Your instructions:
Transcribe the items, starting at the line containing "Given: Click the" and ending after the line containing "point(739,135)". Omit the pictures from your transcription.

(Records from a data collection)
"""

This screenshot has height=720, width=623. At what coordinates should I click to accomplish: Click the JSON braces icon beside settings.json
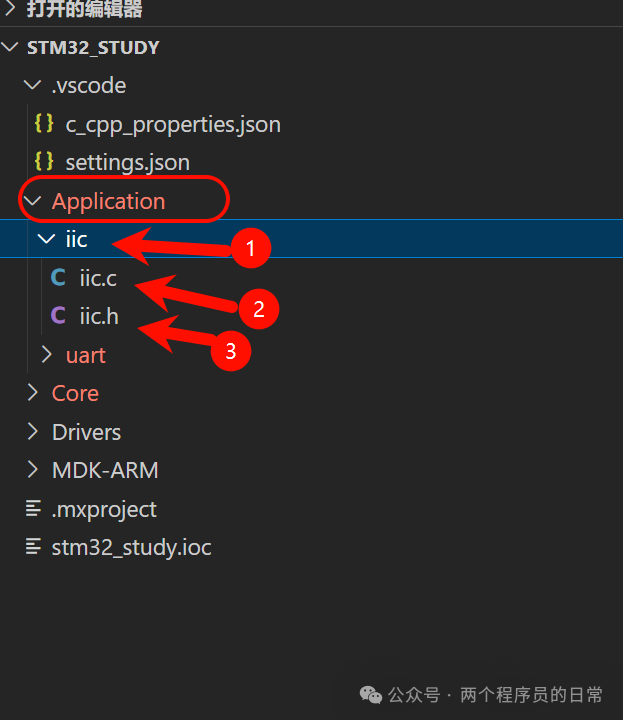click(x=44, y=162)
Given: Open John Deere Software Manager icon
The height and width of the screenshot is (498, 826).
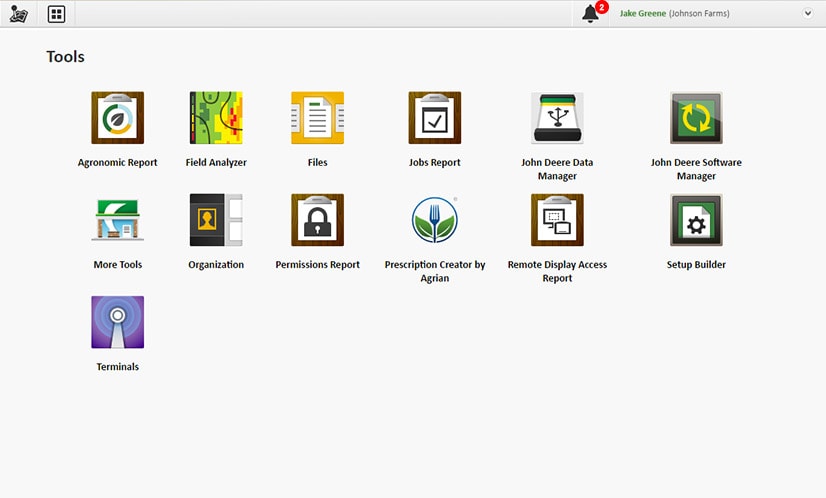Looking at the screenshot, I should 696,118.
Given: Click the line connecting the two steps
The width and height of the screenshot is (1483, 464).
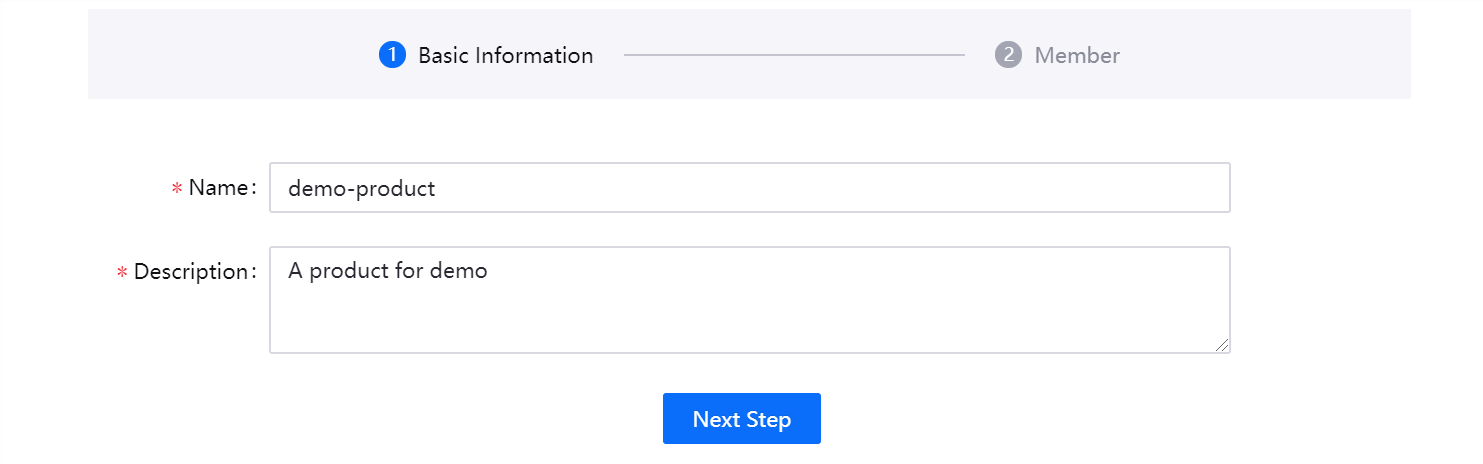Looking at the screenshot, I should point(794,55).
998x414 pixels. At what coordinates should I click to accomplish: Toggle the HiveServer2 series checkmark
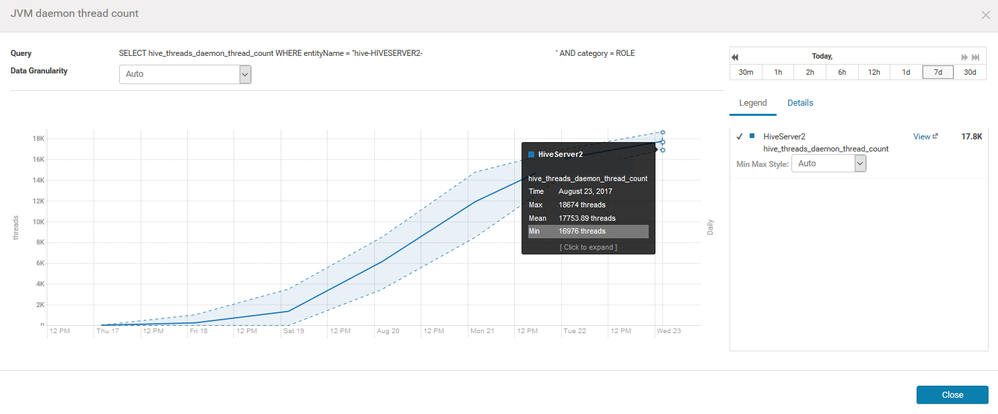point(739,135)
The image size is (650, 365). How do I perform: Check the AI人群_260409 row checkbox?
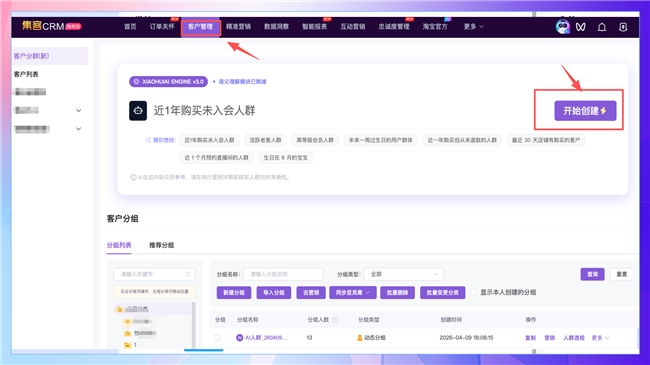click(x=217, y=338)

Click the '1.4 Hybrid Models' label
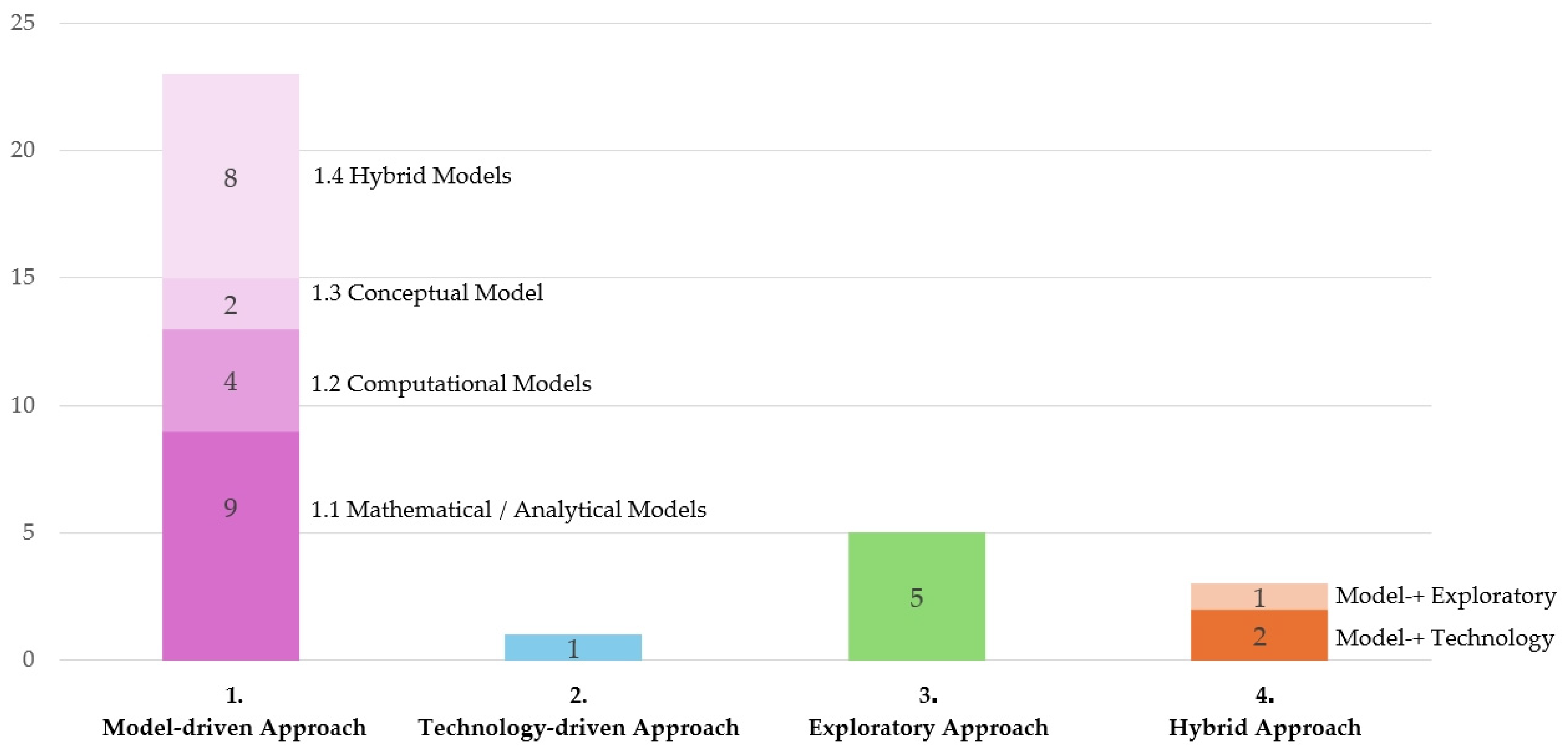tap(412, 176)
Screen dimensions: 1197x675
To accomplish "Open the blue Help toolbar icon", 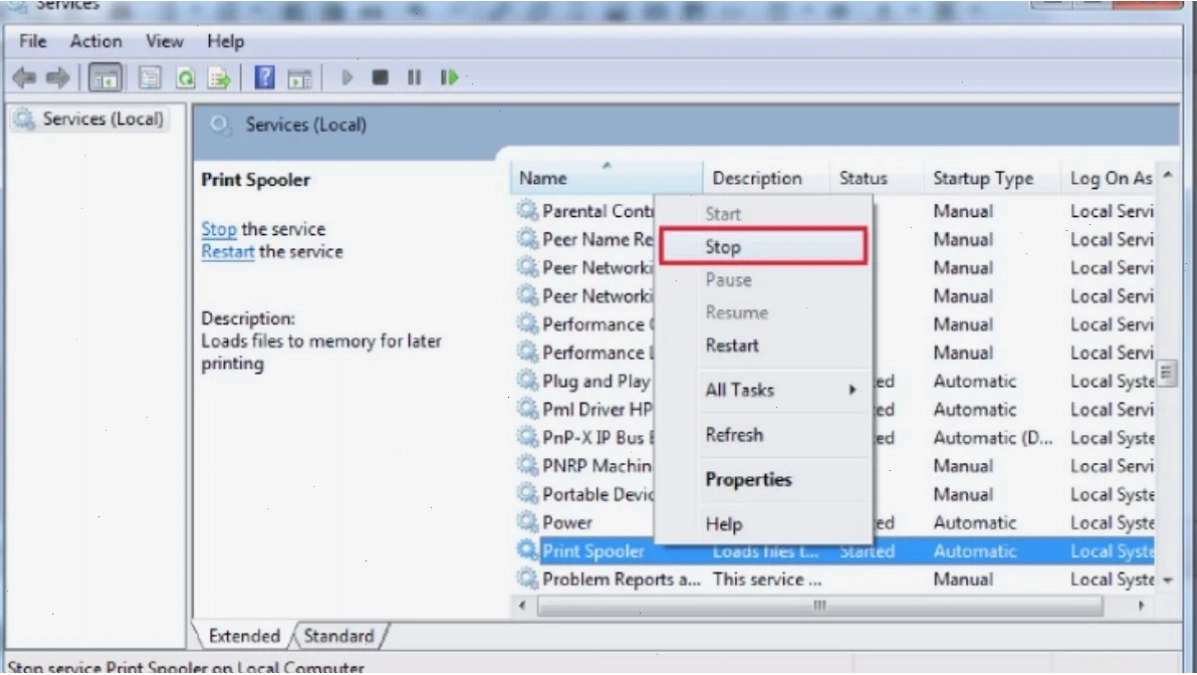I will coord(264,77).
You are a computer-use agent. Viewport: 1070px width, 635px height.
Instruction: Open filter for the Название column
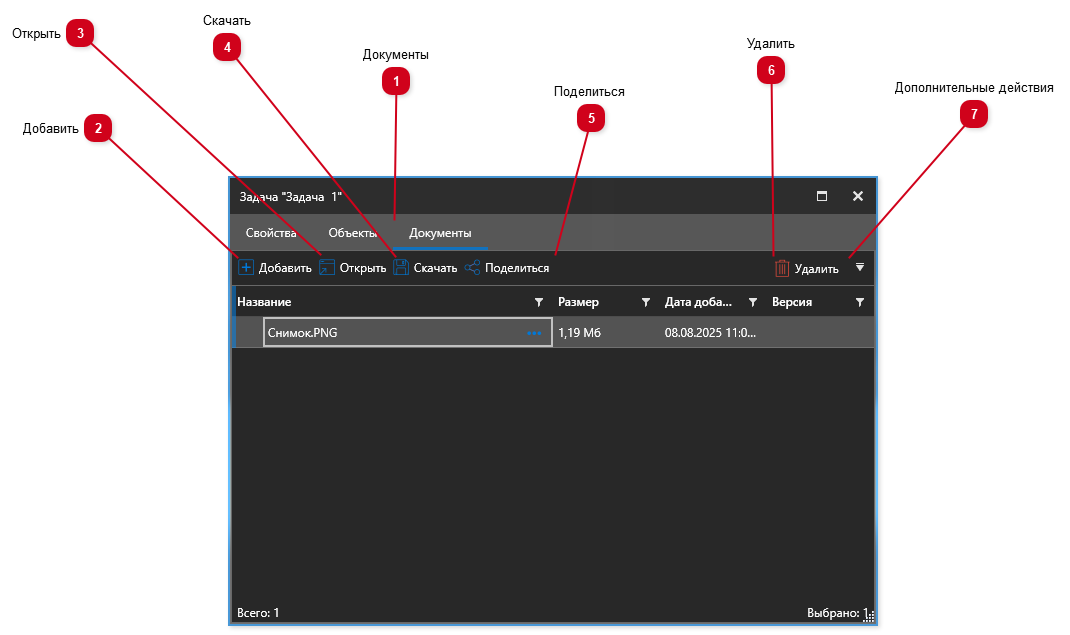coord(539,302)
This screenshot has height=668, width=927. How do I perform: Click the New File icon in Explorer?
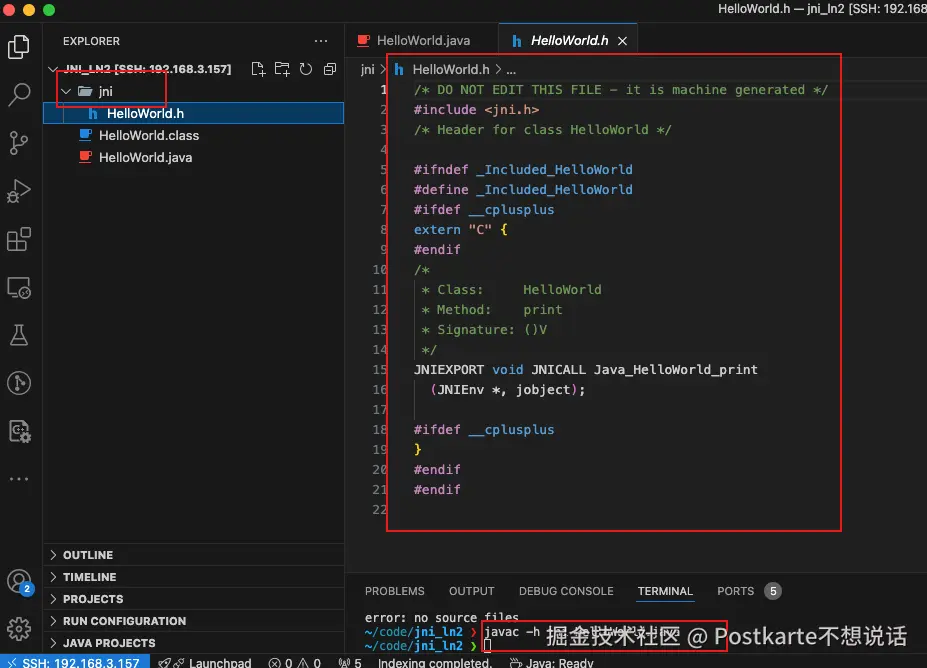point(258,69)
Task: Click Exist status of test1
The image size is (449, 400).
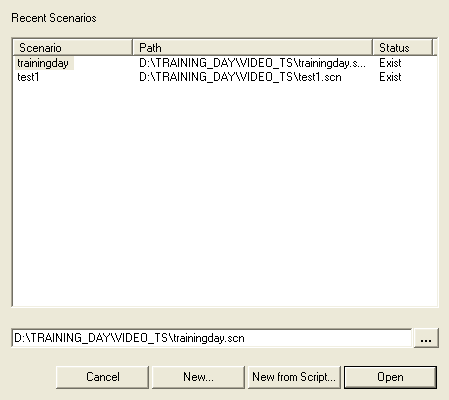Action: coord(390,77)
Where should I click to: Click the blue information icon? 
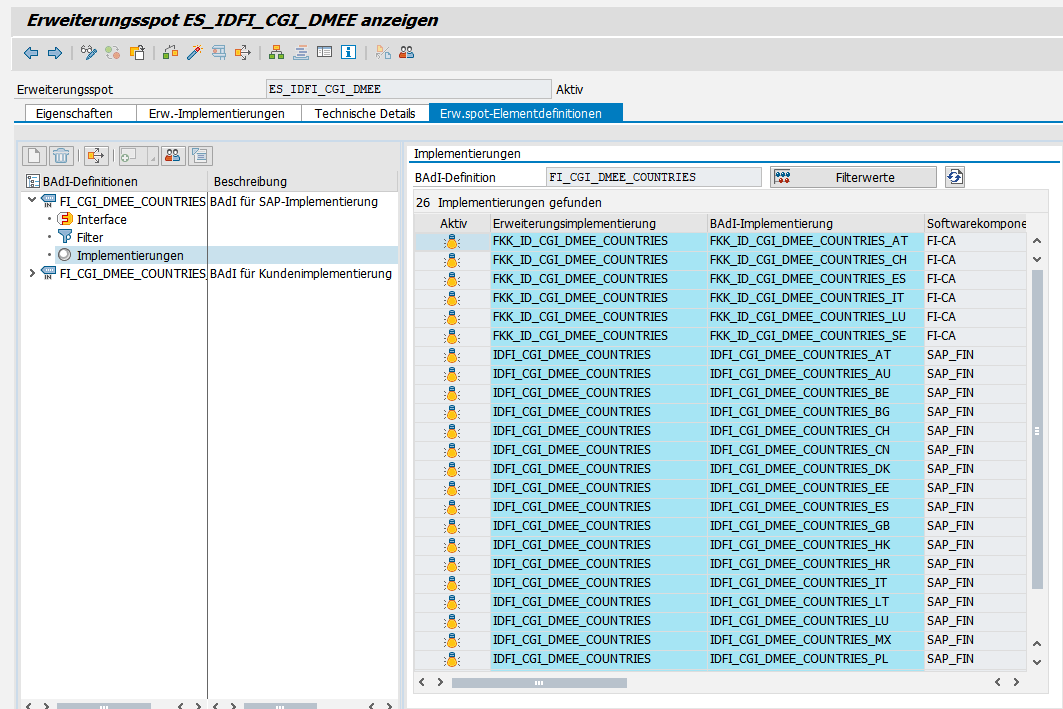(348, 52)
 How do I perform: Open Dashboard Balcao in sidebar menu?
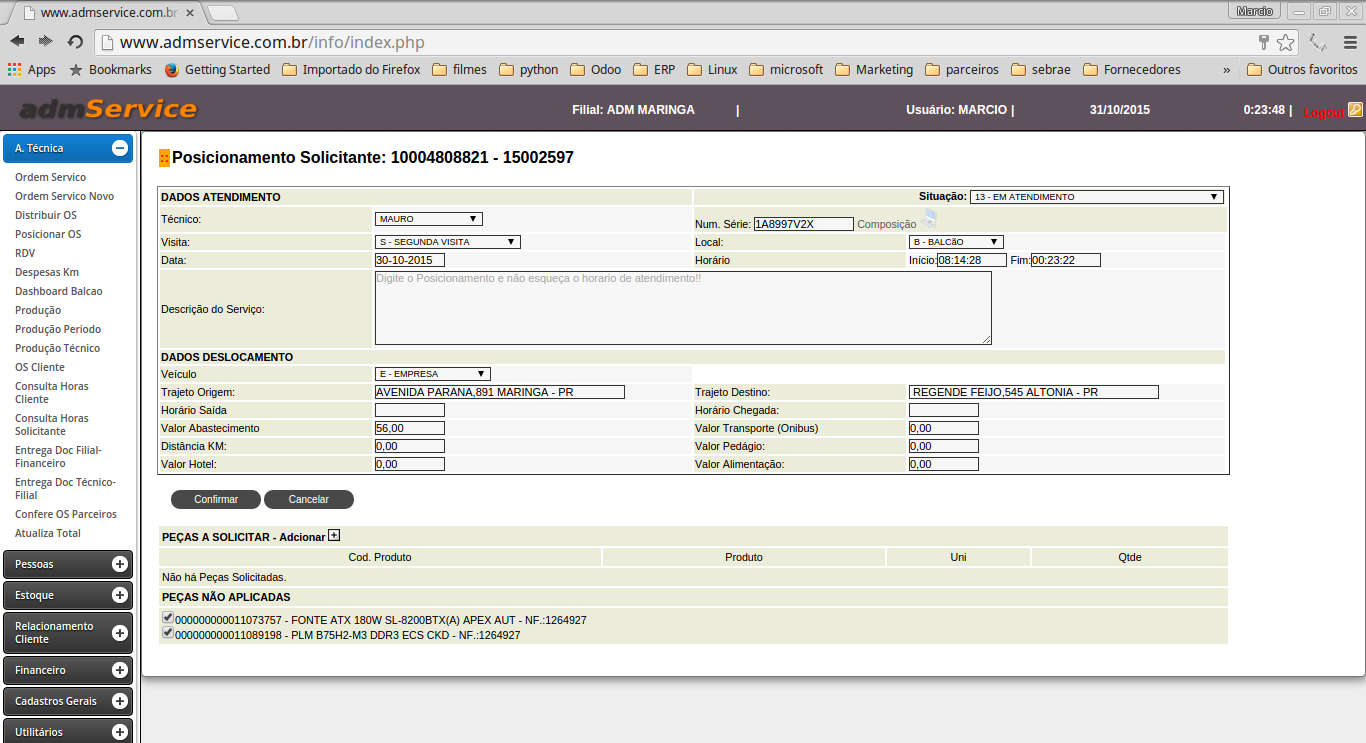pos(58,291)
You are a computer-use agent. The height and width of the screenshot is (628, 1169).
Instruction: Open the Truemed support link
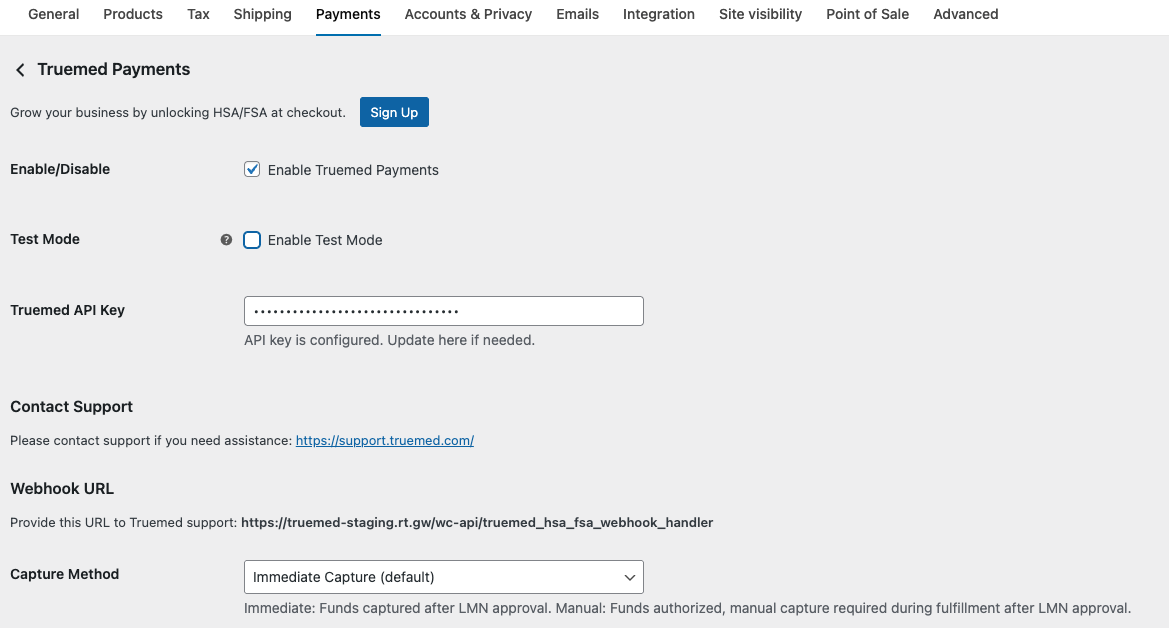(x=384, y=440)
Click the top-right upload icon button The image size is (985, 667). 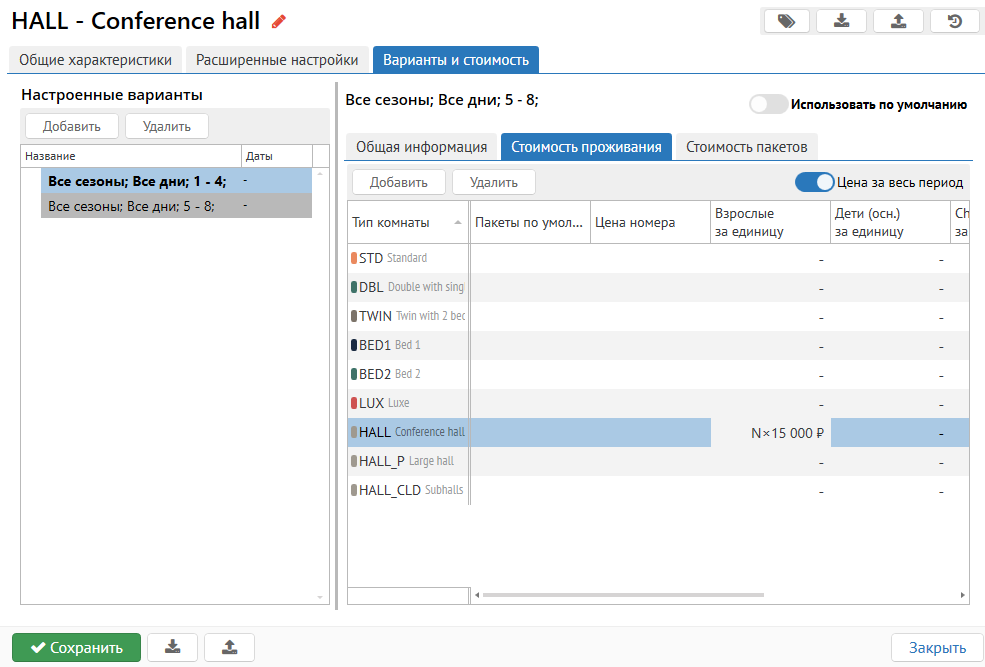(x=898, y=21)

"""

Solution to the problem:
Given: Click the line connecting the two steps
The width and height of the screenshot is (1483, 464).
Looking at the screenshot, I should point(794,55).
998x414 pixels. At what coordinates should I click to accomplish: Toggle the HiveServer2 series checkmark
point(739,135)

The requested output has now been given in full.